◆ EXERCISE TEXT
Three Operations, One Canal

The clearance effort was divided into three overlapping operations, each targeting a different dimension of the problem. Operation Nimbus Star handled the naval mines. The USS Iwo Jima, deployed more than a month early on just five days' notice, became the flagship of Task Force 65. Helicopter Mine Countermeasures Squadron 12 (HM-12) flew RH-53D Sea Stallion helicopters towing Mk 105 hydrofoil minesweeping sleds through the canal's waters, while a detachment from Marine Medium Helicopter Squadron HMM-261 provided search-and-rescue standby in CH-46 Sea Knight helicopters. Operation Nimbus Moon tackled the land -- the canal's banks out to 250 meters on each side needed to be swept for every mine and unexploded shell left by three wars. Operation Nimrod Spar addressed the wrecks, salvaging the sunken vessels that littered the canal bed and obstructed navigation.

686,000 Mines in the Sand

The land clearance was staggering in scale. Nearly 1,700 Egyptian Army engineers received training from U.S. Army Explosive Ordnance Disposal specialists, including personnel from the 43rd Ordnance Detachment. Their task was to sweep the full length of the canal's banks, cataloging and neutralizing everything they found. By July 1974, the Egyptian teams announced their tally: 686,000 landmines -- both anti-tank and anti-personnel -- plus 13,500 additional pieces of unexploded ordnance. These were the remnants of fortifications, ambushes, and bombardments stretching back to 1967. Each mine had to be individually located, identified, and either disarmed or detonated in place. The sheer density of ordnance meant that the canal's banks were among the most heavily mined landscapes on Earth, a legacy of a war that had turned a commercial waterway into a fortified front line.

Diving Into the Canal Bed

The underwater phase, Operation Moon Water, ran through the end of 1974 and at a reduced pace into 1975. U.S. Navy EOD divers -- prohibited from handling ordnance directly due to diplomatic constraints -- trained Egyptian Navy personnel in diving and explosives techniques, then accompanied them in boats as on-scene advisors. A Suez Canal Authority pilot boat fitted with an American sonar device swept the canal from bank to bank, producing precise charts of the bottom. Diving teams investigated every suspicious sonar contact. Ordnance was typically destroyed in place with explosive charges. Non-ordnance debris -- oil drums, sunken tanks, assorted military refuse -- was marked for later removal by Egyptian police divers, since the canal was slated for dredging. British and French EOD teams ran parallel operations, double- and sometimes triple-sweeping areas their counterparts had already covered. Each team found items the others had missed. The Royal Navy brought three mine-hunting ships with high-resolution sonar, and the French Navy used both mine hunters and minesweepers in support.

◆ TASK 1
Answer these questions from the canal clearance text:
(a) Which ship became the flagship of Task Force 65?
(b) About how many Egyptian Army engineers were trained by U.S. Army Explosive Ordnance Disposal specialists?
(c) How many mine-hunting ships did the Royal Navy bring?
◆ TASK 2
Translate this sentence from the canal clearance text into Spanish: "Diving teams investigated every suspicious sonar contact."
Nothing in the entries is needed to do these tasks.

◆ THE DATA
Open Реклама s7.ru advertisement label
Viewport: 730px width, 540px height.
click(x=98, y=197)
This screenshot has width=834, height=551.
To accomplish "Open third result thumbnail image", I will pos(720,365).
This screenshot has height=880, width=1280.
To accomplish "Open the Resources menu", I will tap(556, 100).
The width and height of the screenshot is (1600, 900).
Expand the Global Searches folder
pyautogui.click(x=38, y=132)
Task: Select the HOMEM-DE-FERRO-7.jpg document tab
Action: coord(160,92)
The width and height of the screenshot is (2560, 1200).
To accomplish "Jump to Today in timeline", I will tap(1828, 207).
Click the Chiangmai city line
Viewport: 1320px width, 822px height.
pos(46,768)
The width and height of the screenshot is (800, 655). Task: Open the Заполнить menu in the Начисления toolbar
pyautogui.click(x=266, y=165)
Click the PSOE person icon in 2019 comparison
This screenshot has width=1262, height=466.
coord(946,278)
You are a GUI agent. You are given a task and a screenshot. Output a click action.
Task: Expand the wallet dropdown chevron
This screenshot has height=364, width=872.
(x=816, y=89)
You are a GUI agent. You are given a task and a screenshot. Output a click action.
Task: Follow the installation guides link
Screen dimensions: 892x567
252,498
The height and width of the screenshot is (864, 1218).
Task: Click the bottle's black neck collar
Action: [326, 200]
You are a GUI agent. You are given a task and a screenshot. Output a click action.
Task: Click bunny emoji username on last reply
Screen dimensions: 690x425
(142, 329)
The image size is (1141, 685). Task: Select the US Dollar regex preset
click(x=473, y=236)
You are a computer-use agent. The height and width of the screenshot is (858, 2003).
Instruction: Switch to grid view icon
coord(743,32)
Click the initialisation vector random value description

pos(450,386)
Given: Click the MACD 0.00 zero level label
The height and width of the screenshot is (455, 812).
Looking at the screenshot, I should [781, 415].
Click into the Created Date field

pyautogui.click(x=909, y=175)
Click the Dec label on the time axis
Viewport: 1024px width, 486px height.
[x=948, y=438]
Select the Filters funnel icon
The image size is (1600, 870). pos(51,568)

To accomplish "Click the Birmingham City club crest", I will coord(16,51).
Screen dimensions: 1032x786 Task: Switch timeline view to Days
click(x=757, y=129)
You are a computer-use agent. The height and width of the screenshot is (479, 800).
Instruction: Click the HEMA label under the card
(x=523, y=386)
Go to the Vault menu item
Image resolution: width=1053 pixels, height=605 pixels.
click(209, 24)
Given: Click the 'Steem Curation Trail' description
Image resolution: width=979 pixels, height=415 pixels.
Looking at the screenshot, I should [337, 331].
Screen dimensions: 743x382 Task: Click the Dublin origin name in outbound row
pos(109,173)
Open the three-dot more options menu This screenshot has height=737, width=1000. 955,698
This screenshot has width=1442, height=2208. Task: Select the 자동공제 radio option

◆ EXPECTED ANSWER 1
(a) The USS Iwo Jima.
(b) Nearly 1,700.
(c) Three.

◆ EXPECTED ANSWER 2
Los equipos de buceo investigaron cada contacto de sonar sospechoso.